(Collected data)

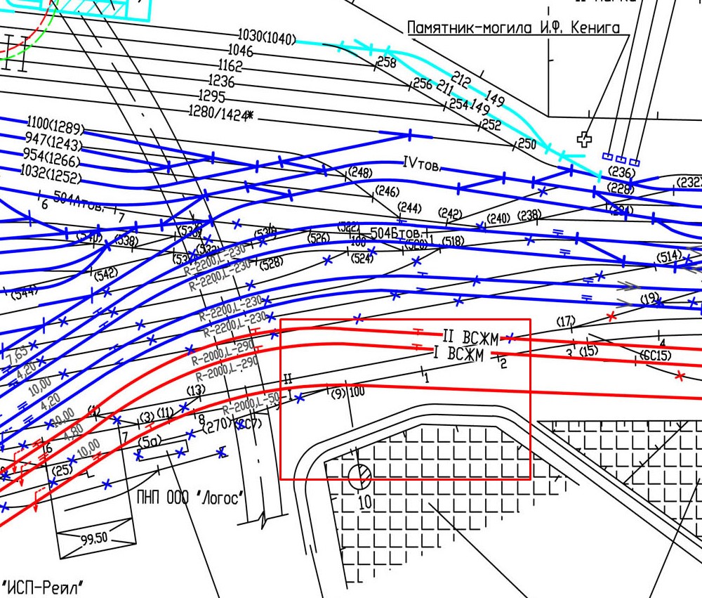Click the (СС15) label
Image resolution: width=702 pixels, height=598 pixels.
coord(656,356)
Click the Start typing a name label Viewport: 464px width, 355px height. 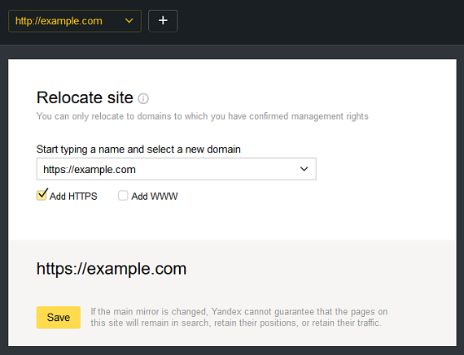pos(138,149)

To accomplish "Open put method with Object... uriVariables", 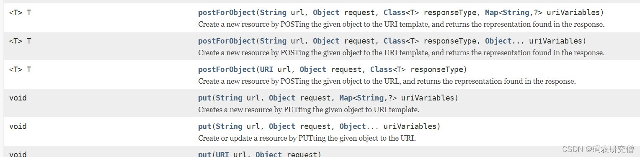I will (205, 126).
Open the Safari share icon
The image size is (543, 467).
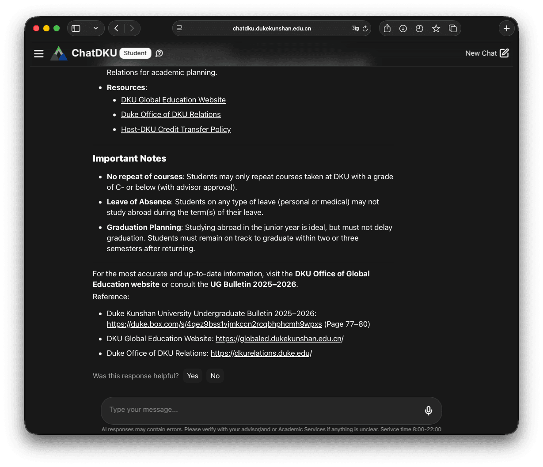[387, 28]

▶ **Assigned task**:
Omit the pictures, then extract verbatim only those lines that fall between the line containing "Open the Safari share icon" and the final line of the records above, both included.

▶ **Result of this exercise**:
Open the Safari share icon
The image size is (543, 467).
[387, 28]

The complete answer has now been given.